PerTick fields get a fresh buffer every tick. If a propagator writes to the field, it fills the new buffer. If nothing writes to the field, the previous tick’s values are copied forward. This is the most common mutability class — use it for anything that changes regularly.
Sparse fields share memory across ticks until something writes to them, at which point a new buffer is allocated (copy-on-write). Use these for data that changes rarely — the arena skips allocation on ticks where the field isn’t modified.
Bounds and boundary behavior
Fields can optionally have value bounds (min, max). When a value
is written outside those bounds, the BoundaryBehavior determines
what happens:
Clamp— value is clamped to the nearest boundReflect— value bounces off the boundAbsorb— value is set to the boundWrap— value wraps to the opposite bound
If you don’t need bounds, just use the defaults.

Stored records
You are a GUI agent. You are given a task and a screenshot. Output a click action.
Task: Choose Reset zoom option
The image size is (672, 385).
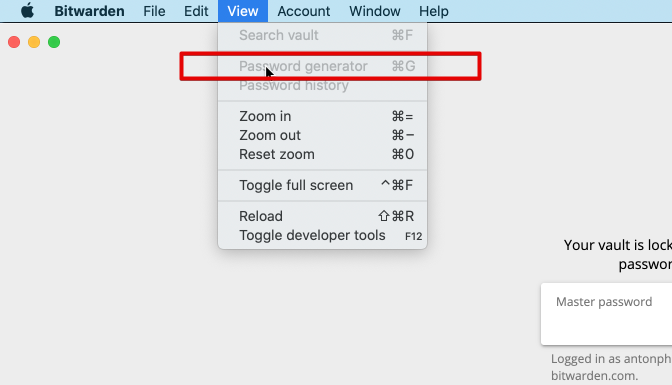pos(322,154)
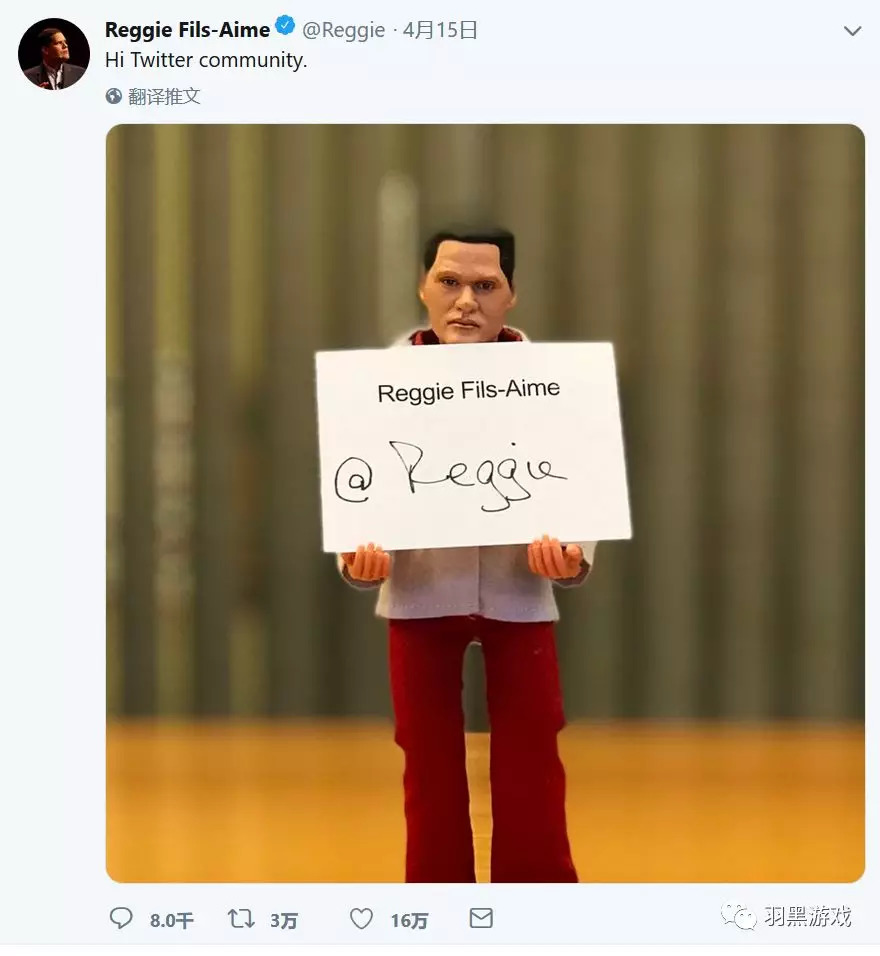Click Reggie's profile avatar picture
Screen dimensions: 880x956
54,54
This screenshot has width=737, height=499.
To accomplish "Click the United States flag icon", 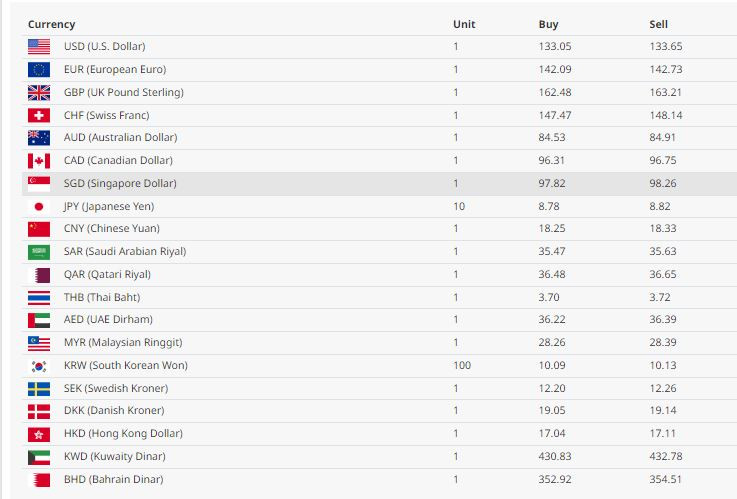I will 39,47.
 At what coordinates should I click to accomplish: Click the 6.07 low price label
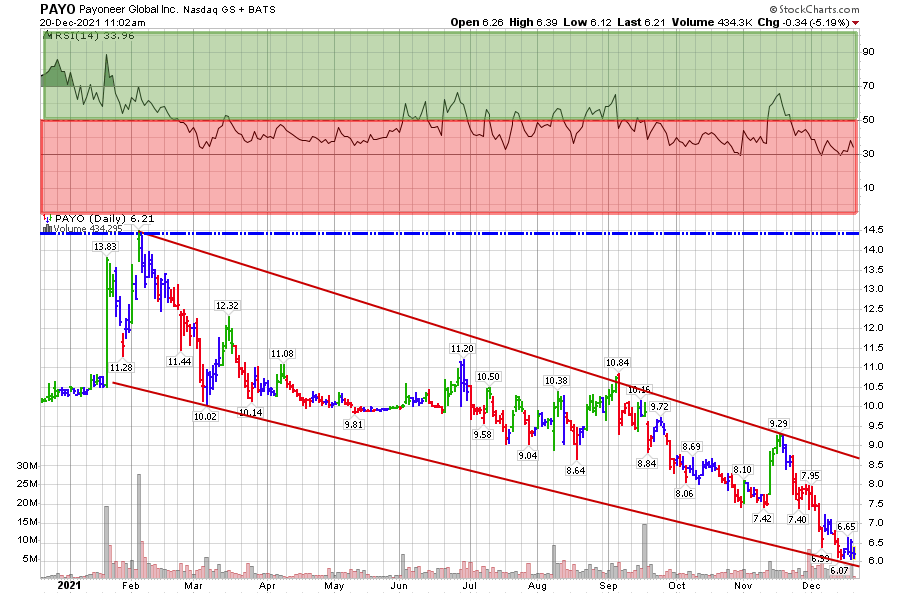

Exercise
Can you carry on the passage about field buffers and value bounds, picking up right after its final sentence? Nothing in the listing matters for what follows.

Output below
Propagators
A propagator is a stateless function that runs once per tick. It reads some fields, writes some fields, and that’s it. All simulation logic lives in propagators.
The step signature (Python)
def my_propagator(reads, reads_prev, writes, tick_id, dt, cell_count):
"""
reads: list of numpy arrays (fields from current-tick overlay)
reads_prev: list of numpy arrays (fields from previous tick, frozen)
writes: list of numpy arrays (output buffers to fill)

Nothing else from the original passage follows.